Gates praised the airmen for their mostly unsung combat role and support of deployed servicemembers. He noted that on average, 25,000 airmen serve in the U.S. Central Command area of operations. Last year, the
Air Force flew about 1,300 air strikes in Iraq, a three-fold increase from 2006 that represented 90 percent of all coalition air strikes.

The number of unmanned Predator sorties has more than doubled in the past year, and ground commanders continue to ask for more, he said.

"The timely, precise and persistent surveillance and close-air support provided by the
Air Force over the battlefield has saved countless American lives, the lives of innocent civilians, and left terrorists and insurgents little room to operate," the secretary said.

Airmen also are on the ground in the combat theater. More than 6,000 are performing in place of soldiers or Marines on the ground in Iraq, covering everything from detainee security to explosive ordnance disposal to convoy security. And
Air Force trainers are working to build the Iraqi and Afghan air forces.
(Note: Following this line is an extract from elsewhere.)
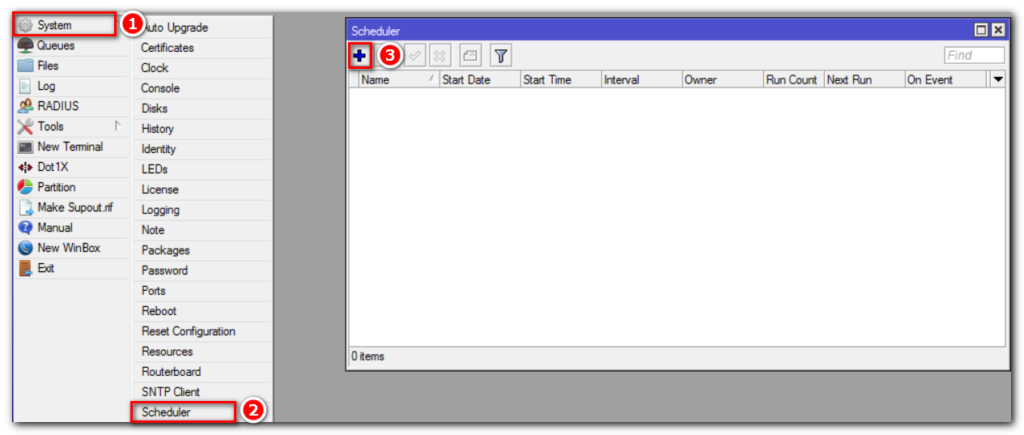Choose Reset Configuration from submenu
1024x435 pixels.
188,331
Air Force officers and enlisted airmen are working on provincial reconstruction teams in both Iraq and Afghanistan, and Air Force personnel make up large parts of the personnel assigned to Joint Task Force Horn or Africa and the Joint Special Operations Task Force in Zamboanga, Philippines.

"Little of that is widely known or appreciated," Gates told Air Combat Command airmen here. "But I can assure you that I value everything you are doing in support of our nation. And every soldier and
Marine on the ground in Iraq and Afghanistan is profoundly grateful you are overhead watching out for them," Gates said.
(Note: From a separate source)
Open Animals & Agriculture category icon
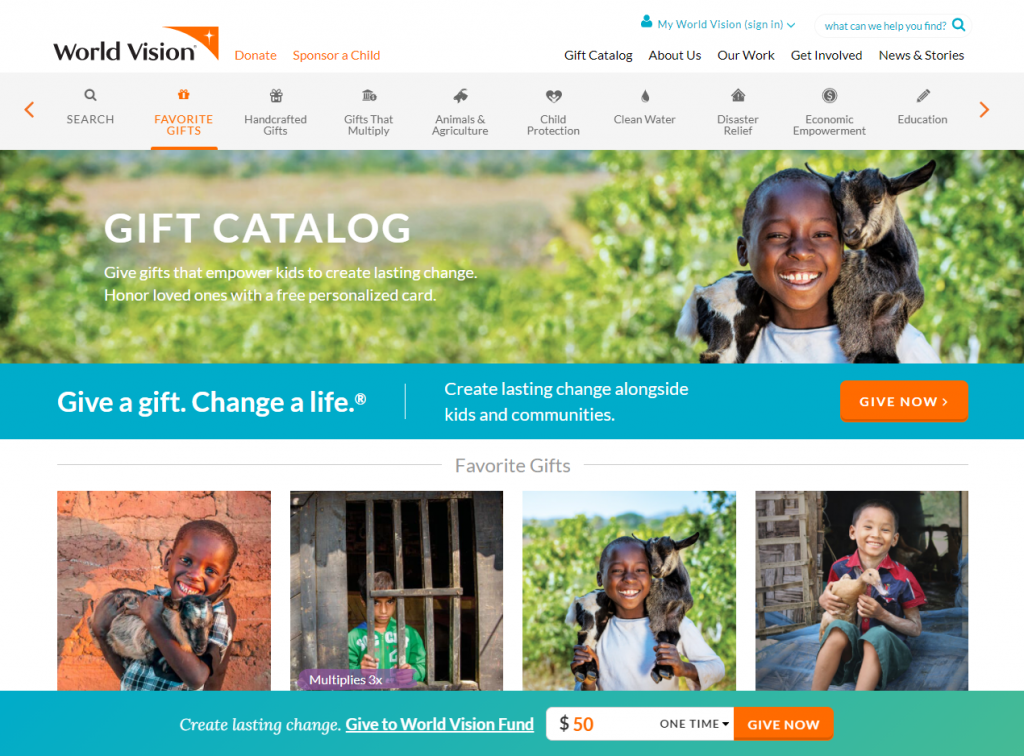[460, 95]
Gates said that while most Americans are aware of the stresses and strains on soldiers and Marines, airmen, too, are affected. Since the Persian Gulf War,
Air Force personnel have deployed to Central Command flying missions over the "no-fly zones."

"In fact, you have been forward-deployed, and at war for 17 years," Gates said. "Your families have also borne this burden, and the Air Force has its own fallen heroes – often struck down while serving alongside our soldiers and Marines. We know this, and are working to ease the burden. For example, I intend immediately to stop further reductions in
Air Force personnel."

The
Air Force has steadily reduced in size since the Gulf War, and current reductions were slated to result in an end-strength of 328,600 airmen by October 2009.